FlowPay - Bharat Singh

Problem Statement

Payment processing is deceptively hard because failures are not logical — they are distributed systems failures.

A naive approach — a single synchronous HTTP call to a payment gateway — breaks in production in predictable ways:

The network times out after the user has already been charged
The gateway responds but the acknowledgment is lost
A retry results in a duplicate charge

These failures create inconsistent system state, which is unacceptable in financial systems.

FlowPay solves this by treating payments not as request-response operations, but as idempotent, stateful workflows driven by events, where every transition is explicitly recorded and recoverable.

Architecture

FlowPay is composed of four services communicating via Kafka topics:

API Service — accepts inbound payment requests, validates them, assigns an idempotency key, persists the payment intent, and publishes a payment.initiated event.
Processor Service — consumes payment.initiated, executes the payment via the external gateway, enforces state transitions, and publishes either payment.succeeded or payment.failed.
Ledger Service — consumes all payment events and maintains a double-entry ledger in PostgreSQL, acting as the financial source of truth.
Notifier Service — consumes terminal events (succeeded, failed) and dispatches webhooks or notifications to the merchant.

Each service owns its own PostgreSQL schema and communicates exclusively through Kafka. There are no direct service-to-service calls; all coordination happens through events.

This design enforces loose coupling, independent scalability, and failure isolation.

Design Decisions

Why Kafka over RabbitMQ?
Kafka provides a durable, append-only event log with consumer-controlled offsets. This enables event replay, which is critical in financial systems.
For example, when a bug in the Ledger Service caused incorrect balance calculations, I was able to fix the logic and replay historical events to rebuild the ledger accurately — something not possible with traditional queue systems like RabbitMQ where messages are removed after acknowledgment.

Why idempotency keys at the API layer?
Instead of deduplicating downstream, FlowPay prevents duplicates from entering the system.

The client provides an idempotency key, which is stored with the payment intent before emitting any event. On retries, the API returns the cached response without reprocessing.

This shifts complexity from distributed deduplication to a single controlled entry point, significantly reducing system-wide inconsistency risks.

Why a state machine?
Payments follow a strict lifecycle:

initiated → processing → succeeded | failed → refunded

This lifecycle is enforced as a state machine in the Processor Service, ensuring invalid transitions (e.g., refunding a failed payment) are impossible.

This makes correctness a design-time guarantee, not a runtime assumption.

Why a separate Ledger Service?
Instead of storing balances directly, FlowPay uses a double-entry ledger model.

Every event results in balanced debit/credit entries, ensuring:

Financial correctness
Auditability
No possibility of “lost money”

The ledger becomes the single source of truth, independent of other services.

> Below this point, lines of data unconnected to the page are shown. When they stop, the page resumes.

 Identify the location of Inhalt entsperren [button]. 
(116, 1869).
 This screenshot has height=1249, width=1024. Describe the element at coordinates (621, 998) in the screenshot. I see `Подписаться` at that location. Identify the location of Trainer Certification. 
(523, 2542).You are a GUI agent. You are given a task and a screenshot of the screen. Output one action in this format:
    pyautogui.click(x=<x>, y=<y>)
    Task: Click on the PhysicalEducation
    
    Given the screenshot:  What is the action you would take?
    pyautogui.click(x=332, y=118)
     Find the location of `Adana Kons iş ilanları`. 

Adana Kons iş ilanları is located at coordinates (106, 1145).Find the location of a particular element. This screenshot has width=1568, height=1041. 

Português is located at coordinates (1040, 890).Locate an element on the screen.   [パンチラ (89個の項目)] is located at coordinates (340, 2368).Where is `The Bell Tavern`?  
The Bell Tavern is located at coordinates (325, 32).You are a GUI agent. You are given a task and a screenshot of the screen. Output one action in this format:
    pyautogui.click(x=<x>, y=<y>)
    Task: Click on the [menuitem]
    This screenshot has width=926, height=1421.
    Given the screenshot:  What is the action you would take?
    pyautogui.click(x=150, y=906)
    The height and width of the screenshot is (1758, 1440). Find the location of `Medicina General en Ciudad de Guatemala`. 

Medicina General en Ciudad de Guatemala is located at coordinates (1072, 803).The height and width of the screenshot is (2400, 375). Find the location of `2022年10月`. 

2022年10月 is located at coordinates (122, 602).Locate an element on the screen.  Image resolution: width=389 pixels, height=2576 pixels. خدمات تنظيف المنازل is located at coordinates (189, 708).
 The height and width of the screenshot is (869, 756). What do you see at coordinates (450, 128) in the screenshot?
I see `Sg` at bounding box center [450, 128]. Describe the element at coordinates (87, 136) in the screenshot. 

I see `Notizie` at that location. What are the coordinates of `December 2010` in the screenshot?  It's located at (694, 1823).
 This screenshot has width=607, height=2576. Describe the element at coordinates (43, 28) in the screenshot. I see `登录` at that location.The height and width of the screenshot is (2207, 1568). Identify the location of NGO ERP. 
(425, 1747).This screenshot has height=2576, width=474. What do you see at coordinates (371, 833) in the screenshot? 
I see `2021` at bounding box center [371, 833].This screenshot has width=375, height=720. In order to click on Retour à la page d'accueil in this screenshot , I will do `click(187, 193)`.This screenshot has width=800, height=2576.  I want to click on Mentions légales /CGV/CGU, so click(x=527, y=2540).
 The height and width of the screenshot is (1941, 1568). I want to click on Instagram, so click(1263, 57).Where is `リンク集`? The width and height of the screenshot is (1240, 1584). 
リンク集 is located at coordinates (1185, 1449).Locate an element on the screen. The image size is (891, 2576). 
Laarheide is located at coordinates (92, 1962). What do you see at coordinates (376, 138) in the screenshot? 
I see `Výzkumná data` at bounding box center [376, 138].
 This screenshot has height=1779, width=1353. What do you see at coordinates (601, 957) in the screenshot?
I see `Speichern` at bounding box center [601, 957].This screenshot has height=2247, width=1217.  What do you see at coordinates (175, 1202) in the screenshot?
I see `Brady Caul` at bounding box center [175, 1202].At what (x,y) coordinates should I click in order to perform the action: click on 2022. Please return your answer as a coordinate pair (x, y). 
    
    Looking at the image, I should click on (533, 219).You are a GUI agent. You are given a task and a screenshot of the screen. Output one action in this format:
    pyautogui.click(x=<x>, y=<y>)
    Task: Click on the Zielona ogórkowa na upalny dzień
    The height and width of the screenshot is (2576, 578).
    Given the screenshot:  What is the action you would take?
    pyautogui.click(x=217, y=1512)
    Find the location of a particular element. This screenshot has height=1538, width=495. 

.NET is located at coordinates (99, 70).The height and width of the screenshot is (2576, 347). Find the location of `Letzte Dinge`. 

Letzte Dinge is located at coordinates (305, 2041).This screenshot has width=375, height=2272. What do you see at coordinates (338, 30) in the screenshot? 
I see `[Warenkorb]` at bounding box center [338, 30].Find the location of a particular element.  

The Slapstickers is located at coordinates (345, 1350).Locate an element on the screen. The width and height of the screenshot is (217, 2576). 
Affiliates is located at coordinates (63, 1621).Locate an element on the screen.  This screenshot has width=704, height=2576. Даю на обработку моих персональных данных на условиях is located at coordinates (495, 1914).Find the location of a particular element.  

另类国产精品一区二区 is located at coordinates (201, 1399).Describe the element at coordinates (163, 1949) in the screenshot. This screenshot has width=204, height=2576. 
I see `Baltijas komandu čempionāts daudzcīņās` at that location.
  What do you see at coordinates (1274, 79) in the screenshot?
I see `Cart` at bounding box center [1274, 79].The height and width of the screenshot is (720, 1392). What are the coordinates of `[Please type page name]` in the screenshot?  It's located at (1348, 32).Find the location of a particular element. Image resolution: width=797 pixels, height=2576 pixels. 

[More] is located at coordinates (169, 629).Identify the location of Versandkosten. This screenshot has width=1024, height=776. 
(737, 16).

Why event-driven communication only?
There are no direct gRPC/HTTP calls between services.

This avoids tight coupling, allows independent scaling, and ensures that failures in one service do not cascade across the system.

Trade-offs

The event-driven approach introduces eventual consistency.

The API responds with 202 Accepted immediately, while the final state is resolved asynchronously. The merchant may receive a webhook after a short delay depending on Kafka lag.

This trade-off favors reliability and fault tolerance over immediate consistency, which is acceptable for most online payment systems but not for real-time POS systems.

To mitigate this:

A polling endpoint is provided
Webhooks deliver asynchronous updates

Kafka also introduces operational overhead.

Running a distributed log system for a small workload is heavy, so:

A single-broker setup is used in development
A managed Kafka cluster is used in production

This trade-off is justified by the replay capability and system decoupling Kafka enables.

Failure Handling

Processor crashes mid-payment
Kafka offsets are committed only after the gateway response is processed and the result event is published.
If a crash occurs before that, the message is re-delivered.

To ensure safety, the gateway call uses an idempotency key derived from the internal payment ID, making retries safe.

Gateway timeout
The Processor retries the request with exponential backoff.
After a fixed number of retries, it emits a payment.failed event with reason gateway_timeout.

The Notifier then informs the merchant to take corrective action.

Kafka broker down
The API service persists payment intents in PostgreSQL before publishing events.

A background publisher (outbox pattern) asynchronously reads pending records and publishes them to Kafka with at-least-once delivery semantics.

Once Kafka recovers, the system automatically catches up without data loss.

Improvements

If I were to build the next version:

Introduce a Saga orchestrator to replace implicit choreography and manage complex multi-step workflows explicitly as the system scales.
Add distributed tracing and observability (OpenTelemetry, metrics, structured logging with correlation IDs) to improve debugging in an event-driven system.
Provide a gRPC streaming API for real-time payment status updates, eliminating the need for polling.
Explore partitioning strategies and ordering guarantees in Kafka to optimize throughput and consistency for high-volume workloads.